Le Devoir

Extravagan­ce spatiale pour épater la galerie

Luc Besson signe un space opera visuelleme­nt époustoufl­ant, mais peu substantie­l

- MANON DUMAIS

VALÉRIAN ET LA CITÉ DES MILLE PLANÈTES (V.F.

VALERIAN CITY DE AND THE OF THOUSAND PLANETS) A ★★★1/2 Science-fiction de Luc Besson. Avec Dane DeHaan, Cara Delevingne, Clive Owen, Sasha Luss, Ethan Hawke. France–ÉtatsUnis, 2017, 137 minutes.

Luc Besson rêvait depuis vingt ans de transposer au grand écran l’univers des bédéistes Christin et Mézières. Ayant jeté son dévolu sur l’album L’ambassadeu­r des Ombres (Dargaud, 1975), le réalisateu­r du Cinquième élément en a extirpé toute la substance socialiste et féministe pour n’en garder qu’un récit aux vagues accents écologique­s sur fond de féroce colonisati­on, lequel n’est pas sans rappeler Avatar.

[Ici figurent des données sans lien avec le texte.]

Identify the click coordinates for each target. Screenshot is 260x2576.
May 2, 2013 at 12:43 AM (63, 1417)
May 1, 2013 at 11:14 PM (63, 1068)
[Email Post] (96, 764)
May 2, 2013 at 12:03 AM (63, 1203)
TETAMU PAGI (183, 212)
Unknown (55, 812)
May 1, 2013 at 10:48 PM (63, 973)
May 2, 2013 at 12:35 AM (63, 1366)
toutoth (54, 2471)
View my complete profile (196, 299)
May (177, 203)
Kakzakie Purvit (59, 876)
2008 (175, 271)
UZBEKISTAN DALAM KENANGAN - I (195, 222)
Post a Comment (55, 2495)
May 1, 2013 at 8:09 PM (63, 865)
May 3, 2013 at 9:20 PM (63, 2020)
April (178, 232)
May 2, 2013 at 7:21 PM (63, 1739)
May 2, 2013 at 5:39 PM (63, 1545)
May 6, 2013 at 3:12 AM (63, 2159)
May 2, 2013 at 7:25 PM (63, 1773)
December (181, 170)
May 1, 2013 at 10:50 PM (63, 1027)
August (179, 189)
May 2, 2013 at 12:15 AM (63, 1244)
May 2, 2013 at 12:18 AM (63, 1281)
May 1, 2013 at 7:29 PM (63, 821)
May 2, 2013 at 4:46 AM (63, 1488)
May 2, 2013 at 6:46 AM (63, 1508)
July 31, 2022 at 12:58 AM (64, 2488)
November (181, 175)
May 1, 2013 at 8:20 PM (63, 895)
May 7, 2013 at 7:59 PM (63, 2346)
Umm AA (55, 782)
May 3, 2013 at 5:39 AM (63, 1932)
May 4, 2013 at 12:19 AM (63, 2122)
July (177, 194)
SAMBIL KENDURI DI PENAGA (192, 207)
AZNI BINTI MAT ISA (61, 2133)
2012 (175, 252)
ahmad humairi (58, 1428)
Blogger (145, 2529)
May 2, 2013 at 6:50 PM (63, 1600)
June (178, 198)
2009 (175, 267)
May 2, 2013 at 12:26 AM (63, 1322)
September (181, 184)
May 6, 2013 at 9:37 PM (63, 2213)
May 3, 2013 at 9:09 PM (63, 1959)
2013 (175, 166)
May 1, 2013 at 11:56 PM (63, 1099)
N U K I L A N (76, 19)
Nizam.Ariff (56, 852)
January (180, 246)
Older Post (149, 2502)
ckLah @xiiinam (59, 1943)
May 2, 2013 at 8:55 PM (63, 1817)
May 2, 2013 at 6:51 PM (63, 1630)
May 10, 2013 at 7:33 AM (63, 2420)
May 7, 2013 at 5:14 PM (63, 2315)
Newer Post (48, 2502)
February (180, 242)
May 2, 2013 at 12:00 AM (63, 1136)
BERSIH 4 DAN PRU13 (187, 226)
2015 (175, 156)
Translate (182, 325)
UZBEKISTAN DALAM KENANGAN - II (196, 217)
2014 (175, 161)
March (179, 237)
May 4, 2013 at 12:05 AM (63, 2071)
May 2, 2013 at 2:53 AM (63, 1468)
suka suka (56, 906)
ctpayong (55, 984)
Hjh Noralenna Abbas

Il est difficile de ne pas penser au film de James Cameron lorsqu’on découvre l’existence idyllique de la princesse LïhioMinaa (Sasha Luss) et les siens, gracieuses créatures opalescent­es vivant en harmonie avec la nature sur leur planète qui sera bientôt détruite. Les clins d’oeil aux canons de la science-fiction sont par ailleurs légion dans cet opulent space opera. À la défense de Besson, les aventures spatiotemp­orelles de Valérian et Laureline ont fortement influencé plusieurs cinéastes.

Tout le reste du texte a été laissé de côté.